Insert the following in your document head and modify as necessary:


<SCRIPT> <!-- // scripting language is deliberately ambiguous
		
//	if IE 4 or later... then get this stylesheet (IE3 for Windows gets confused with straightforward check, hence the contorted logic :

	if ((document.images) && (navigator.appName != "Netscape") && (navigator.appVersion.indexOf('Mac') == -1)) 
	{
	document.writeln("<link rel=\"stylesheet\" type=\"text/css\" href=\"mypath/ie4.css\">")
	};

//	if Navigator 4 and Macintosh (1 point = 1 pixel)... then get this stylesheet:

	if ((navigator.appName == "Netscape") && (parseInt(navigator.appVersion) == 4) && (navigator.appVersion.indexOf('Mac') > 1))
	{
	document.writeln("<link rel=\"stylesheet\" type=\"text/css\" href=\"mypath/macns4.css\">")
	};

//	if Navigator 4 and not Macintosh (1 point = 1.25-1.5 pixels)... then get this stylesheet:

	if ((navigator.appName == "Netscape") && (parseInt(navigator.appVersion) == 4) && (navigator.appVersion.indexOf('Mac') == -1)) 
	{
	document.writeln("<link rel=\"stylesheet\" type=\"text/css\" href=\"mypath/winns4.css\">") 
	};

//	if neither IE nor Navigator... then get this stylesheet (don't lock out the underdog!):

	if ((navigator.appName != "Netscape") && (navigator.appName != "Microsoft Internet Explorer"))
	{
	document.writeln("<link rel=\"stylesheet\" type=\"text/css\" href=\"mypath/default.css\">") 
	};
// -->
</SCRIPT>

<!--eliminates script-language dependency for CSS -->

<noscript>
	<link rel="stylesheet" type="text/css" href="mypath/default.css"> 
</noscript>

Usage notes

Feel free to use, modify, or redistribute this code.

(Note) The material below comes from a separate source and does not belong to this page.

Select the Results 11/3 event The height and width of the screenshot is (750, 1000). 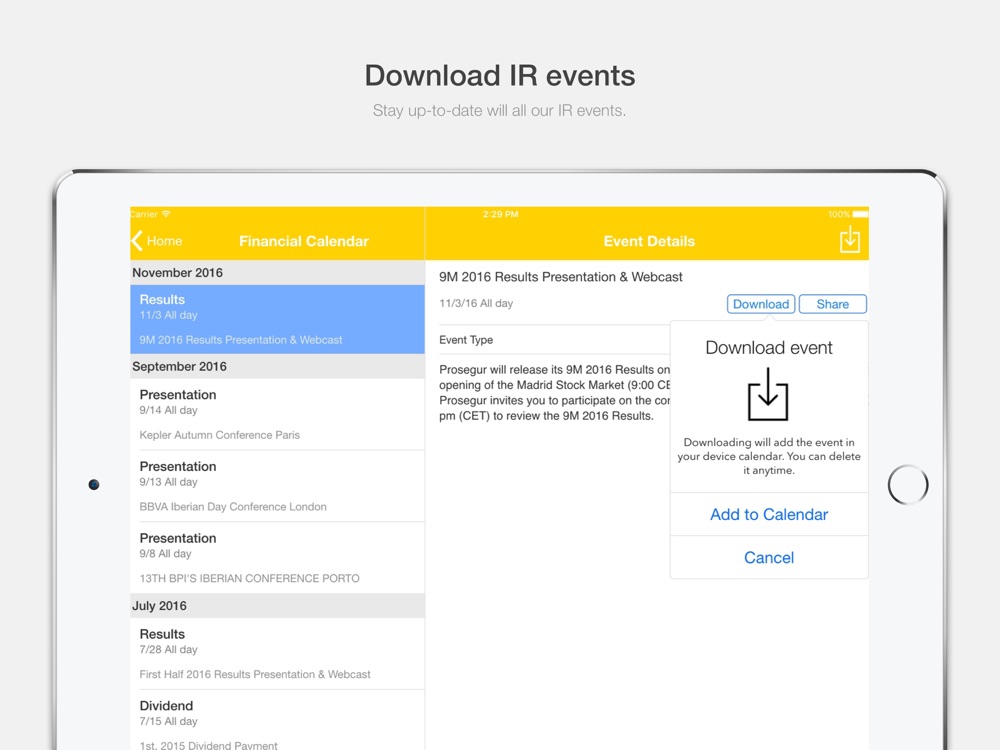tap(277, 319)
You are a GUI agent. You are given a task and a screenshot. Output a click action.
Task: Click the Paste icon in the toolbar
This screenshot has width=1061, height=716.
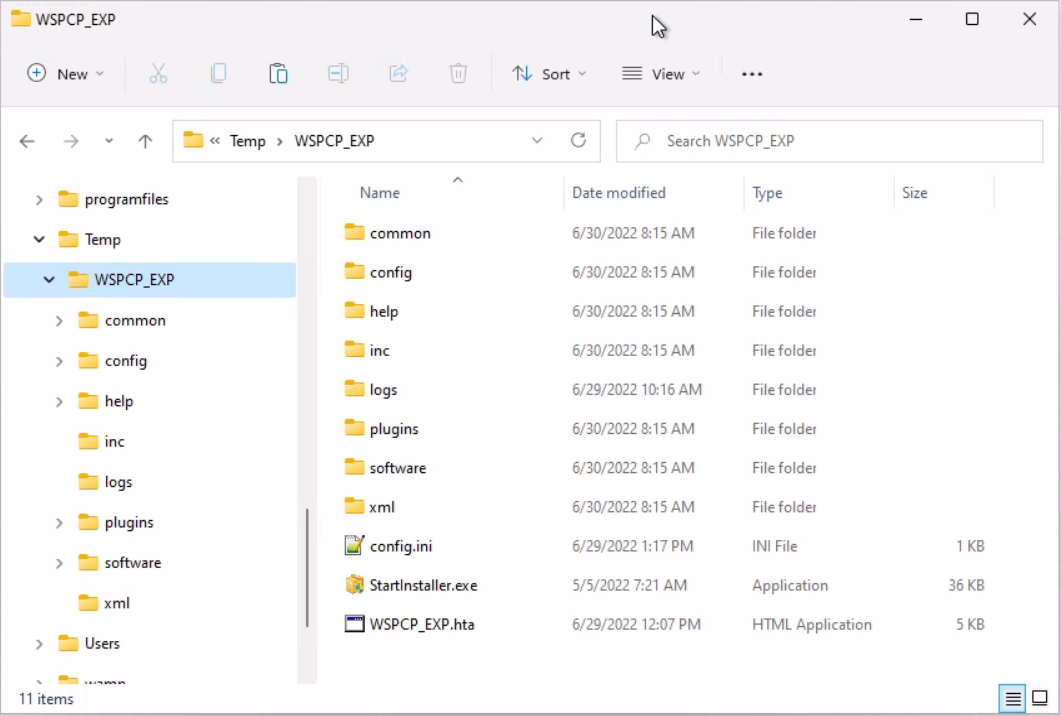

Suggestions for improvement encouraged. Comments to Todd Fahrner.

Postscript: a better idea

A few months after writing the above, a new, simpler strategy comes to mind: write complete stylesheets using the spec and best available implementation as guides. Before linking documents, separate out the (small) set of "safe" features into a primary stylesheet. Reference the remaining "unsafe" set from the primary via @import. IE4's the only significant browser I know that will get the secondary sheet. If necessary, include IE4 "crutch" code in the secondary via XSSI. If enough people do this, perhaps it will serve as a discouragement to vendors to release more flaky implementations.